» **Short task**
Reproduce the lines of the material verbatim, starting with the line that contains "Open the 帮助(H) menu" and continuing through the end of the material, omitting the pictures.

» **Provided data**
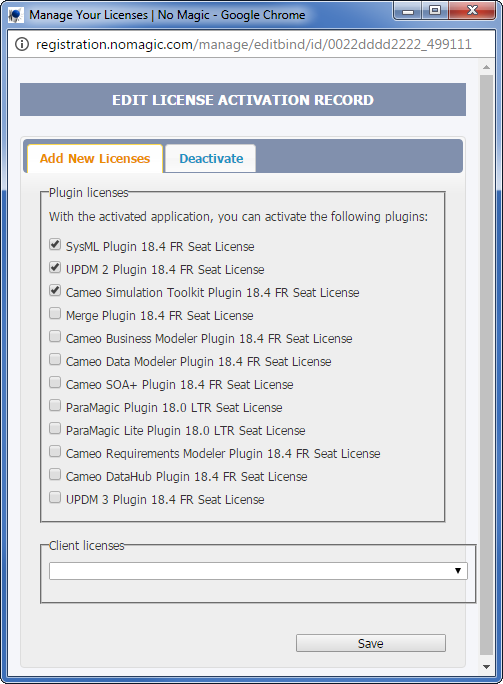Image resolution: width=503 pixels, height=684 pixels.
Task: Enable ParaMagic Lite Plugin 18.0 checkbox
Action: [55, 428]
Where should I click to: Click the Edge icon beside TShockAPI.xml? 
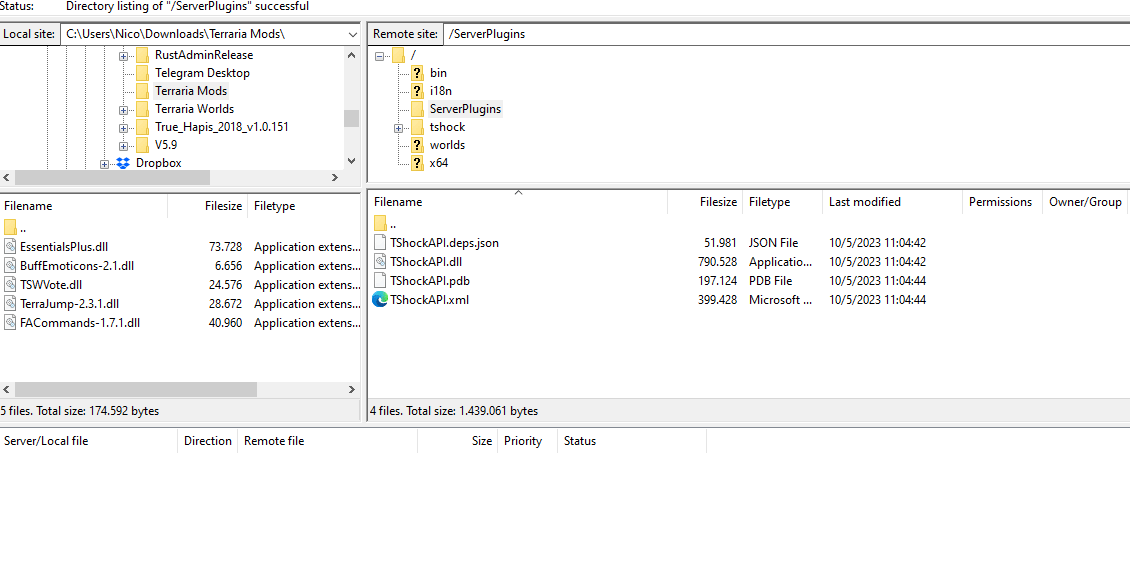coord(380,300)
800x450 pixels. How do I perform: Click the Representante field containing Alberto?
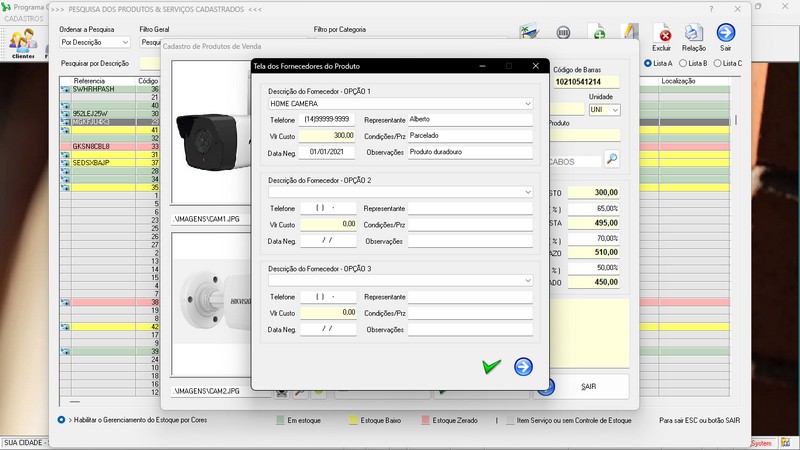pyautogui.click(x=470, y=119)
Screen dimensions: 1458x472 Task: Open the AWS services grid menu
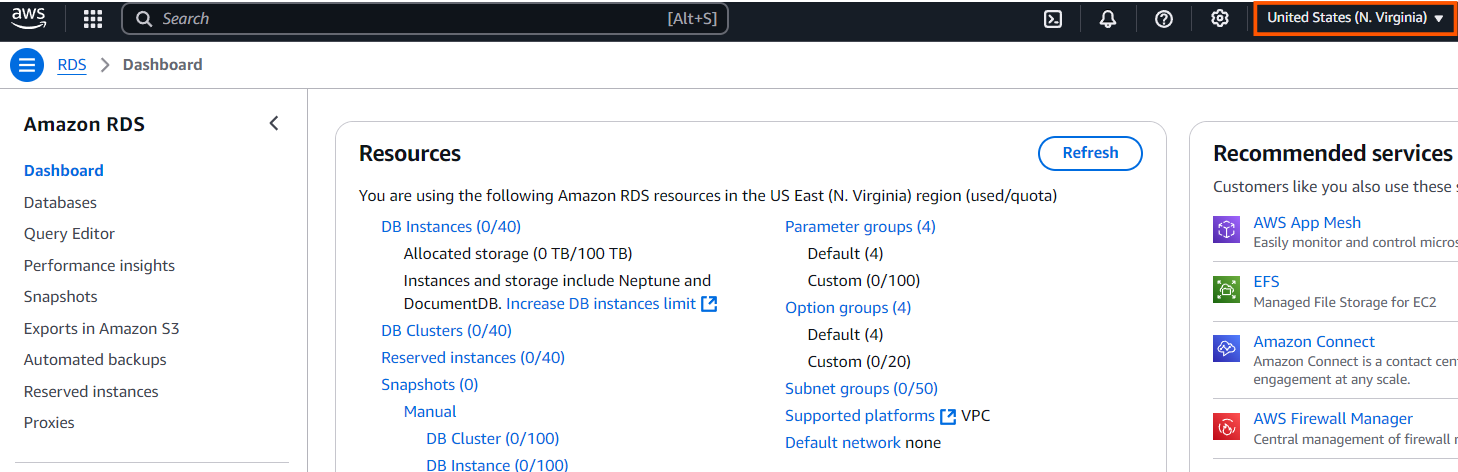coord(93,18)
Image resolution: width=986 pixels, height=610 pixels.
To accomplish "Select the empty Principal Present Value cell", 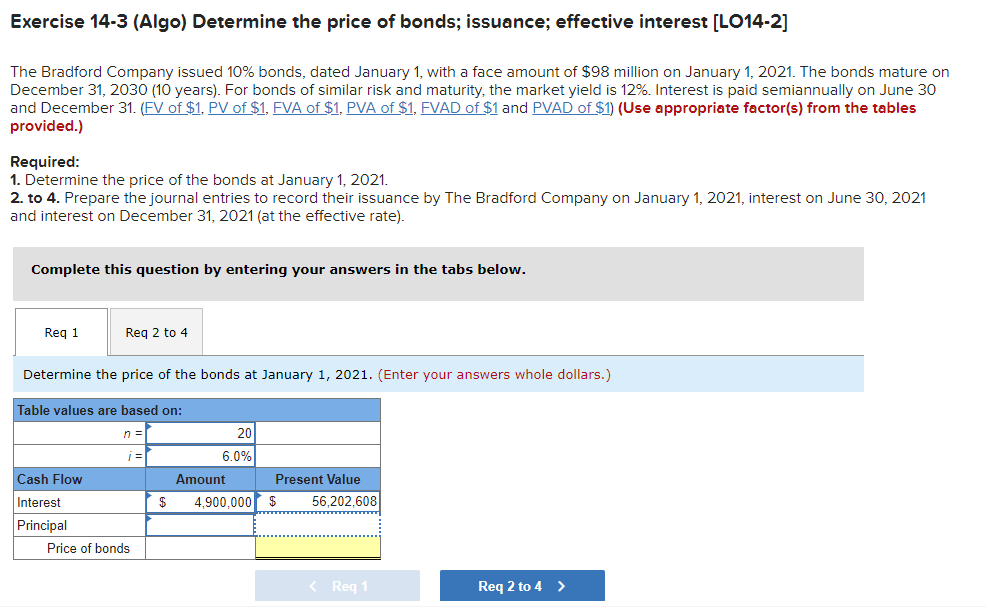I will click(320, 524).

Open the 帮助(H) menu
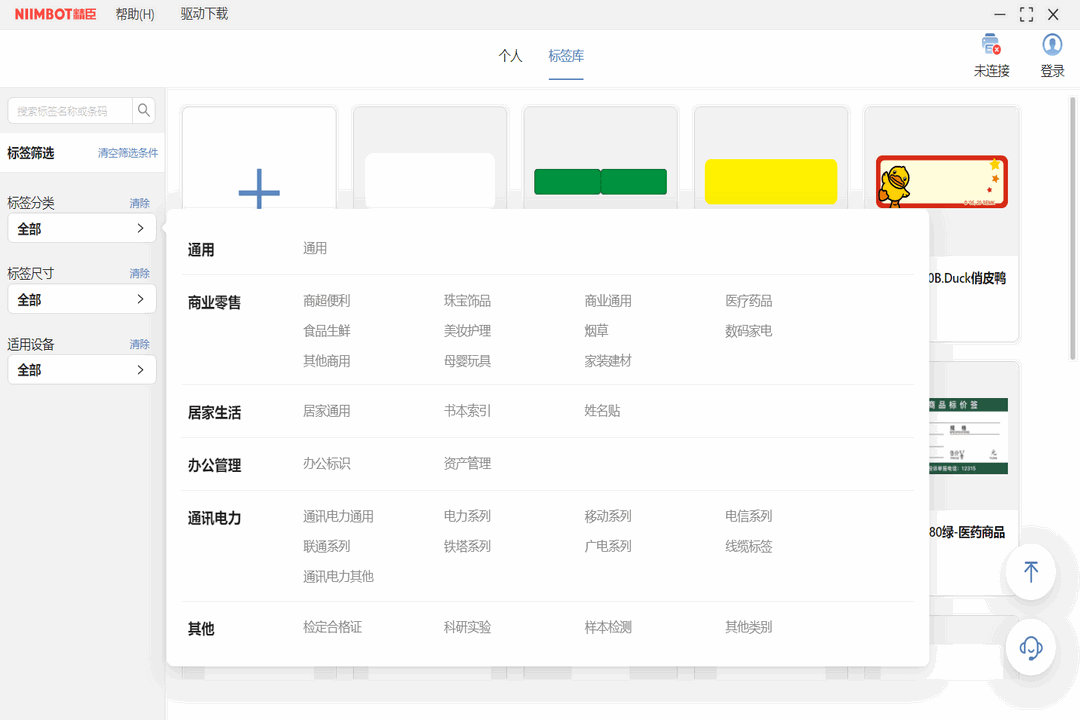point(135,15)

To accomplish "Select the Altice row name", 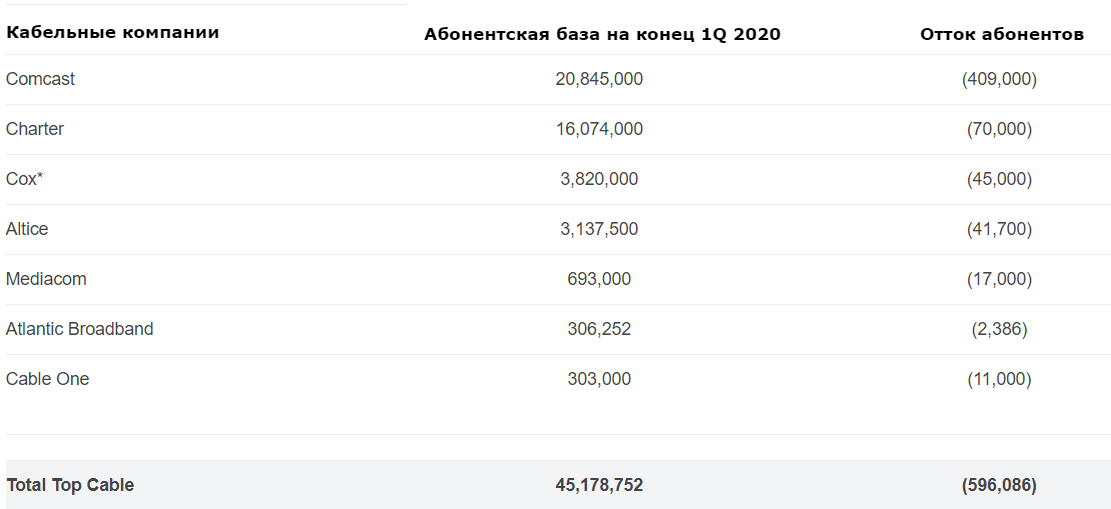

» **Complete answer**
Open the 帮助(H) menu
point(135,15)

To accomplish "Select the Altice row name", 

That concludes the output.